Las opiniones son personales y no representan la posición de ninguna de las instituciones con las que colaboro.
Fuentes
Born, H. y Johnson, L. K. (2005). Balancing operational efficiency and democratic legitimacy. En H. Born, L. K. Johnson e I. Leigh (Eds.), Who’s watching the spies? Establishing intelligence service accountability (pp. 225-241). Potomac Books.
Curzio, L. (2007). La seguridad nacional de México y la relación con Estados Unidos. UNAM, Centro de Investigaciones sobre América del Norte.
Hobbes, T. (2005). Leviatán, o la materia, forma y poder de una república eclesiástica y civil (2.ª ed. en español). Fondo de Cultura Económica. (Obra original publicada en 1651).
Leigh, I. (2005). Accountability of security and intelligence in the United Kingdom. En Born, Johnson y Leigh (Eds.), op. cit. (pp. 79-98).
Ley de Seguridad Nacional. Diario Oficial de la Federación, 31 de enero de 2005 (última reforma publicada el 14 de noviembre de 2025).
Ley General de Transparencia y Acceso a la Información Pública. Diario Oficial de la Federación, 20 de marzo de 2025.

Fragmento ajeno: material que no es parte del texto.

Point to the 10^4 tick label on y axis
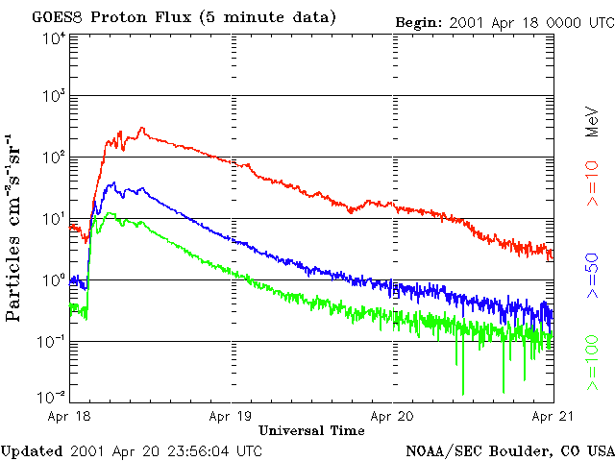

Suprema Corte de Justicia de la Nación, Pleno. (2022, 24 de noviembre). Acción de inconstitucionalidad 130/2019 y su acumulada 136/2019 [Ponente: Ministro L. M. Aguilar Morales]. Diario Oficial de la Federación, 20 de agosto de 2025.
Wæver, O. (2007). Securitization and desecuritization. En B. Buzan y L. Hansen (Eds.), International security: Vol. 3. Widening security (pp. 66-98). SAGE. (Obra original publicada en 1995). Traducciones propias.